A história começou com um livro. “Maqāmāt al-Ṭuyūr” de Attar de Nishapur—um livro milenar que conta a história de pássaros que partem numa jornada espiritual em busca da mítica Simorgh, apenas para descobrirem, no final, que a Simorgh estava dentro deles o tempo todo. Quando “Maqāmāt al-Ṭuyūr” me chamou, foi o corvo que se revelou antes de qualquer outra ave. No texto de “A Conferência dos Pássaros” (Manṭiq-uṭ-Ṭayr), não havia menção ao corvo, mas ele estava lá. Talvez me chamasse por saudade de Teerão, a cidade cujo som, para mim, é o som dos corvos.

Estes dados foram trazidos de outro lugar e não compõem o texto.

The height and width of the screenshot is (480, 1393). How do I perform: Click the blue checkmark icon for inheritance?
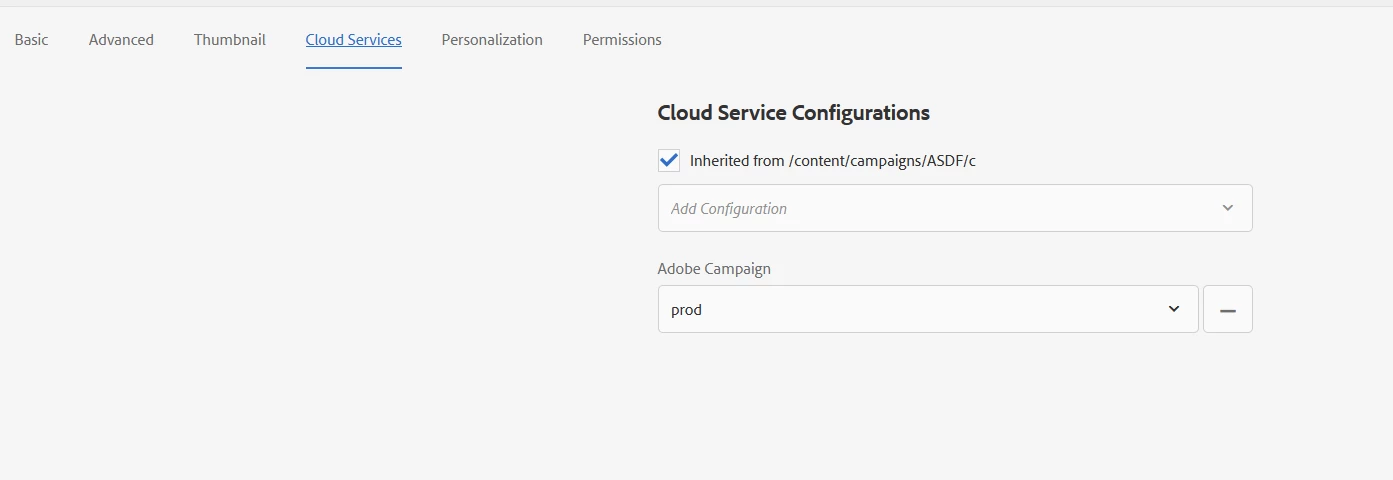point(669,160)
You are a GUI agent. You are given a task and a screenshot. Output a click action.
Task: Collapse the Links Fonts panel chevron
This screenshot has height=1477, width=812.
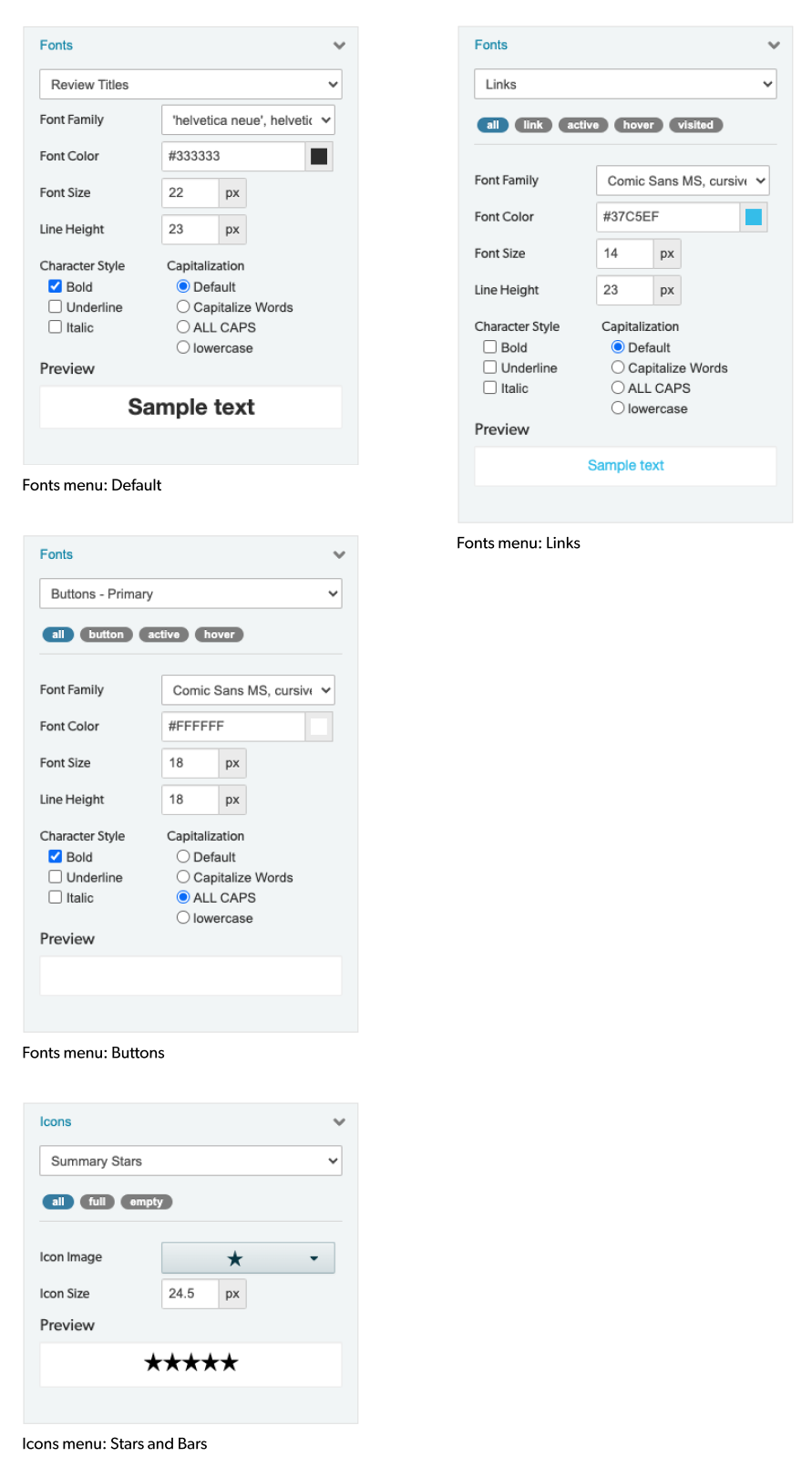pyautogui.click(x=774, y=46)
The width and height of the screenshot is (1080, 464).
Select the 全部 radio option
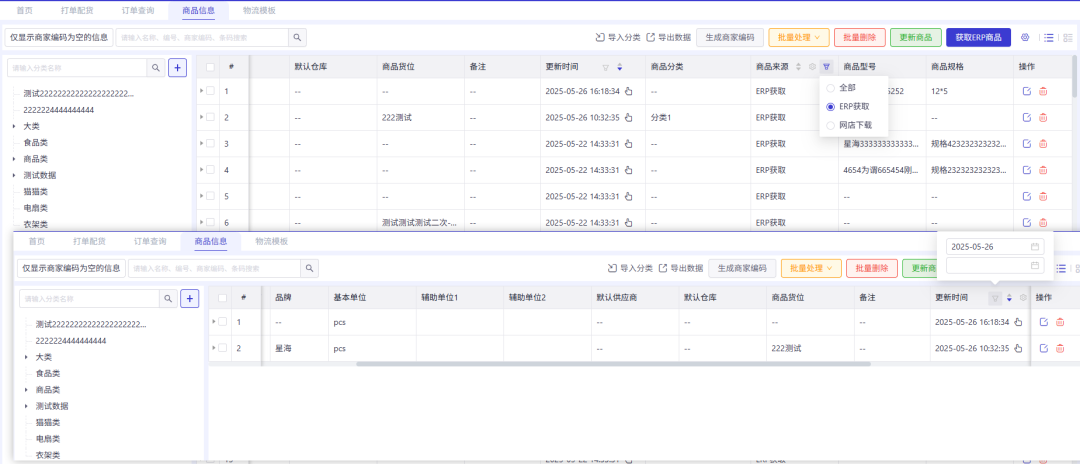[x=830, y=88]
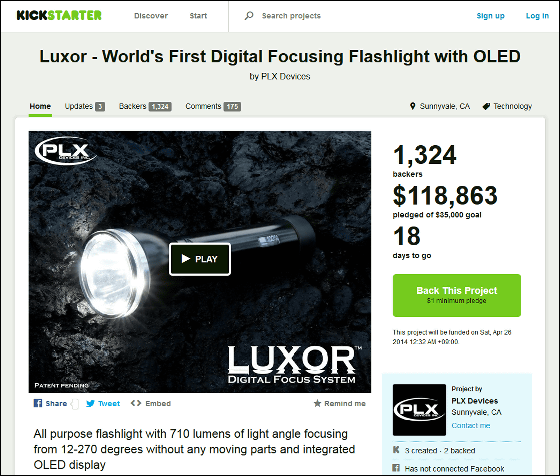This screenshot has width=560, height=476.
Task: Open the Start menu link
Action: point(198,16)
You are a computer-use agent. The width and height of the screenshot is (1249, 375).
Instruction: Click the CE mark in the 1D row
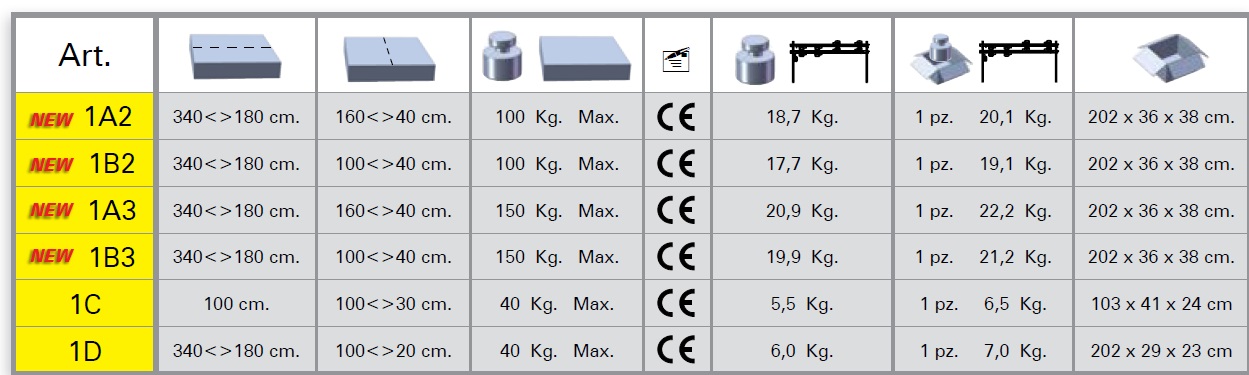676,350

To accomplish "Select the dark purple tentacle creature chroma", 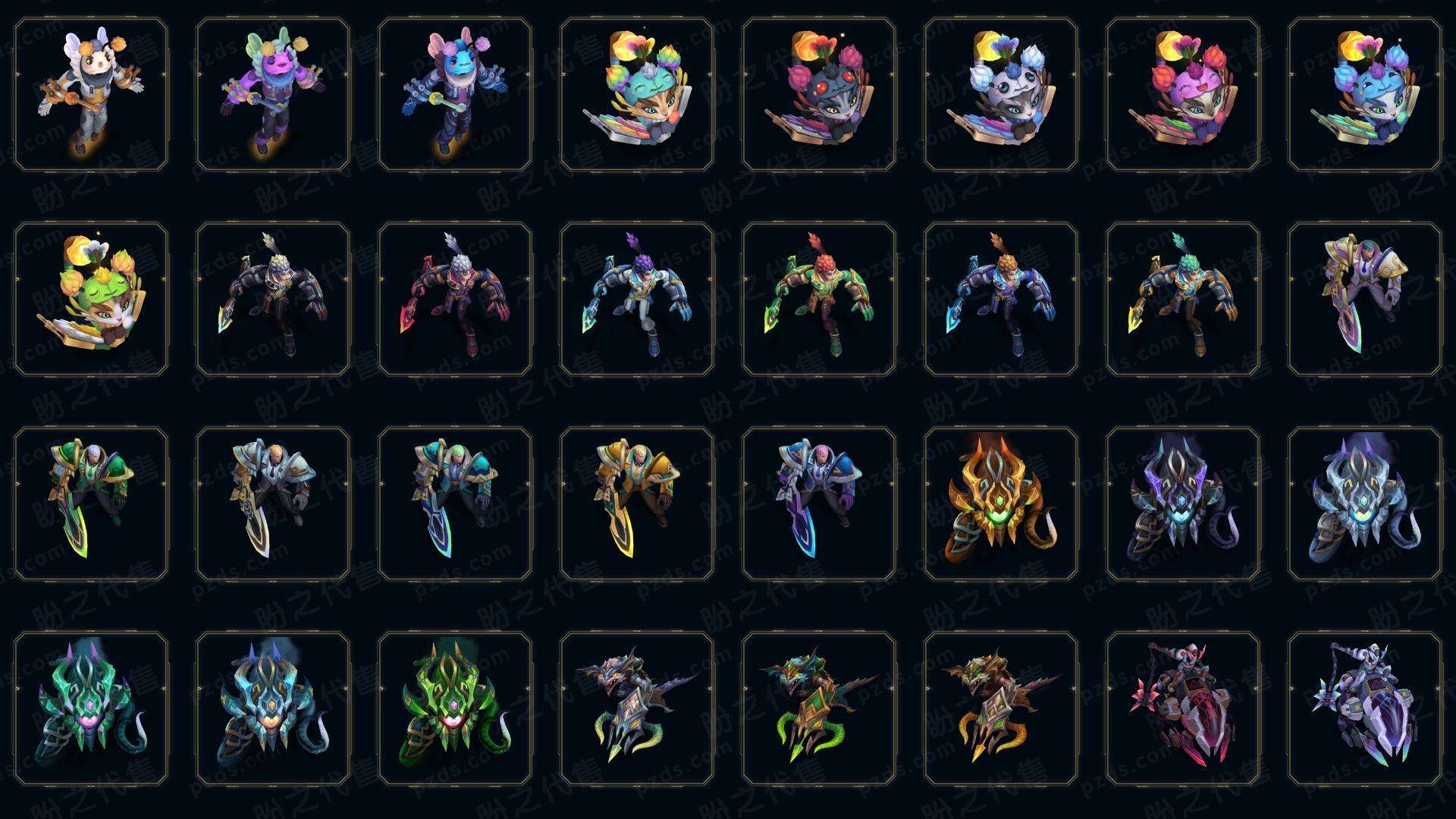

Os corvos não me largaram. Durante uma semana inteira, desenhei-os sem cessar. Com grafite, carvão, tinta-da-china, acrílico. O meu caderno encheu-se de corvos. Os peregrinos do vento revelaram-me, pouco a pouco, os seus contrastes: sabedoria e travessura, silêncio e murmúrios incessantes, voo e quietude, escuridão e luz. Os corvos sempre foram mensageiros.
Estas pequenas aves negras, que viveram durante séculos nas sombras das superstições, Guardam consigo verdades ocultas. Mas aqui, em “O Sonho dos Corvos”, o corvo não é apenas um mensageiro, mas um viajante. Se, em “A Conferência dos Pássaros”, as aves cruzam sete vales para encontrar Simorgh, os meus corvos também iniciaram a sua jornada—através da tinta e do carvão, das linhas e das sombras—para descobrir uma verdade ainda desconhecida.